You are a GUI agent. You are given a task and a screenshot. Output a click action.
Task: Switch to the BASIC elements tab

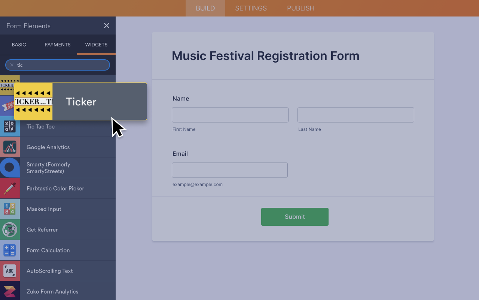[x=19, y=45]
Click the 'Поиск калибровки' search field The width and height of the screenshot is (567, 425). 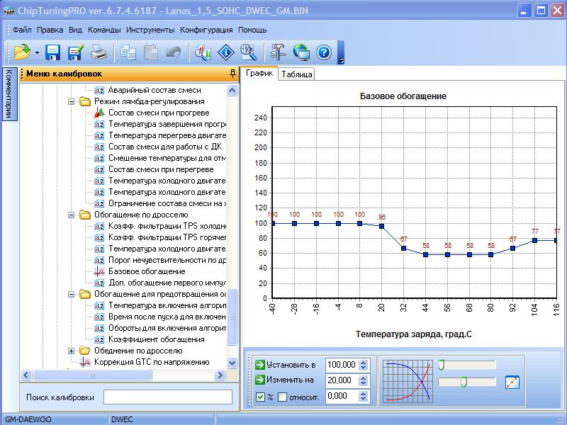167,397
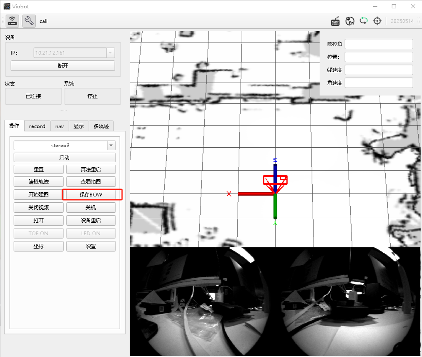Toggle video with 关闭视频 button

click(38, 207)
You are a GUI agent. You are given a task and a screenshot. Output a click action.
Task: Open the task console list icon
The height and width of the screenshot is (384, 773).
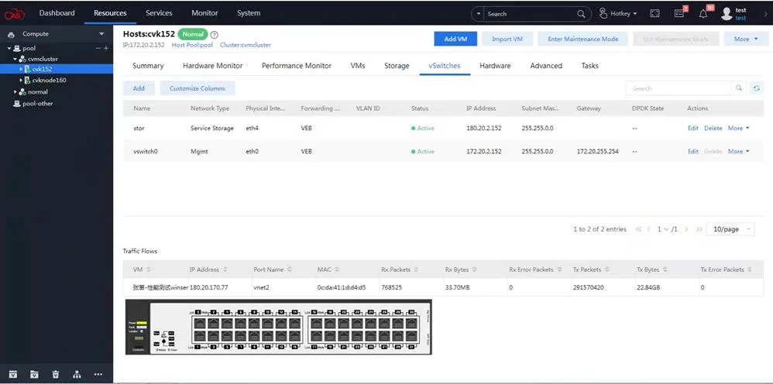point(679,14)
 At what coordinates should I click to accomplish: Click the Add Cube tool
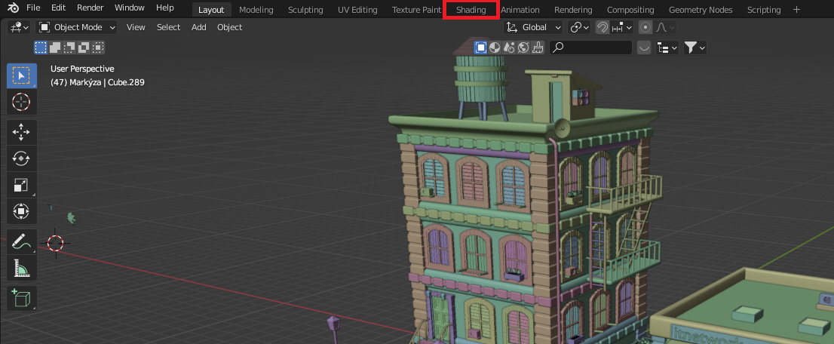tap(21, 298)
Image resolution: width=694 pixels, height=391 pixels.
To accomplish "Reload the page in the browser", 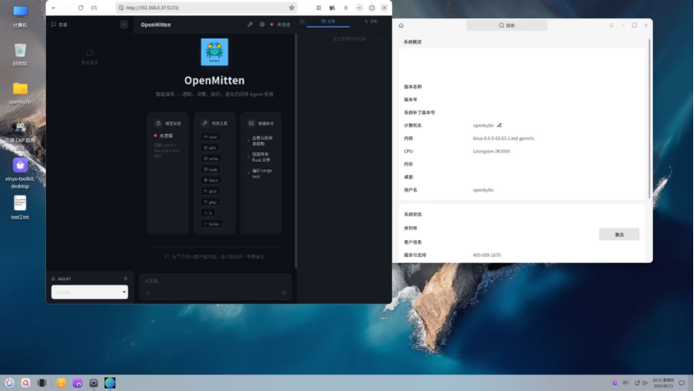I will coord(80,8).
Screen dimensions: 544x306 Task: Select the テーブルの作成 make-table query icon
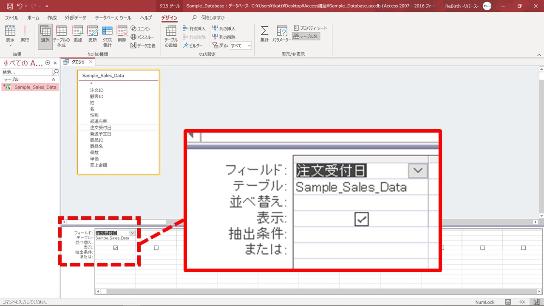click(x=62, y=36)
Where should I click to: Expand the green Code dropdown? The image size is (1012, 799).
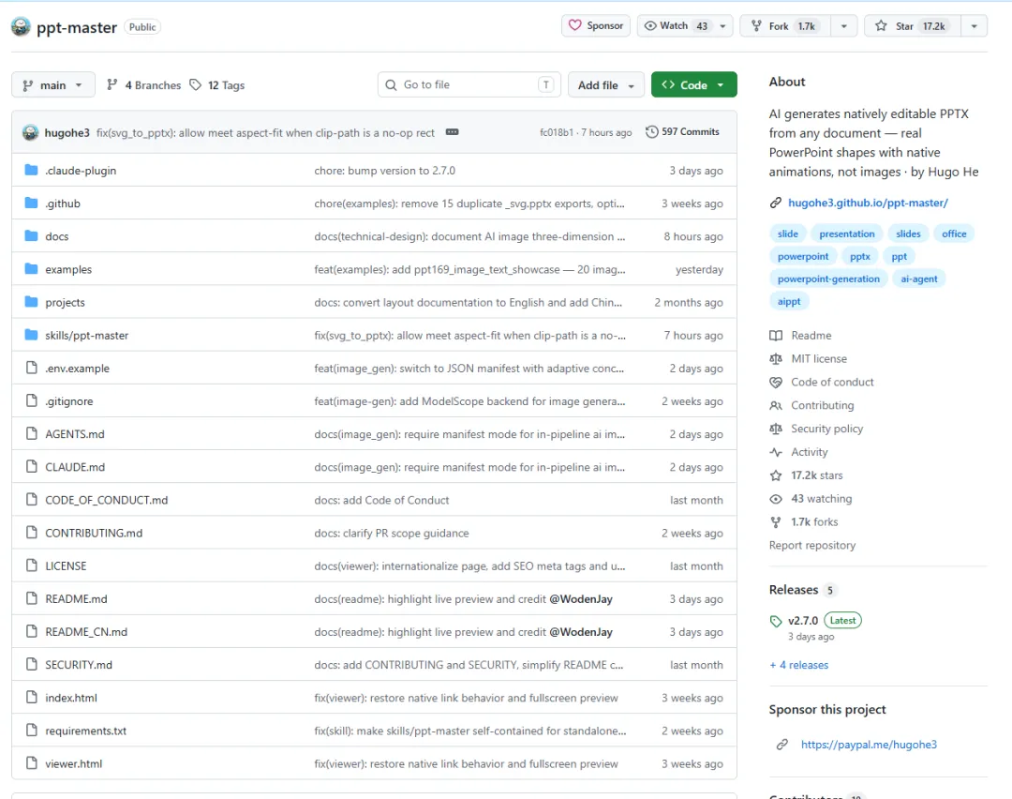pyautogui.click(x=693, y=84)
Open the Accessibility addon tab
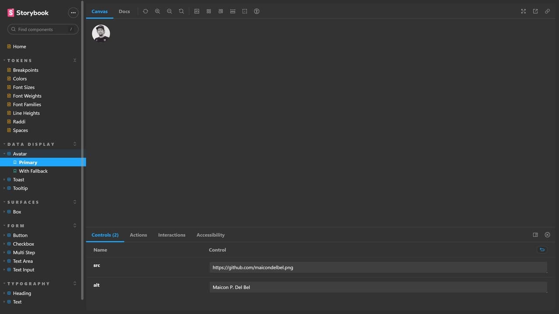This screenshot has width=559, height=314. coord(210,235)
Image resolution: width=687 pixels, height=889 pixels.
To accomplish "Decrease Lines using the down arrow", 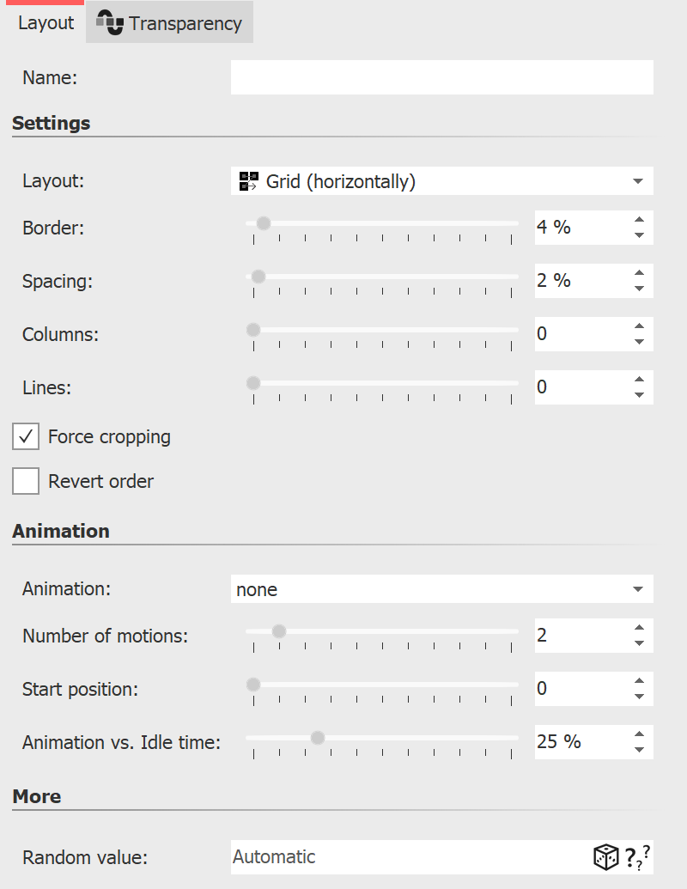I will (640, 394).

_ACTIVITY_
State only how many lines in the material include "pixels".

_ANSWER TO THE EXERCISE_
2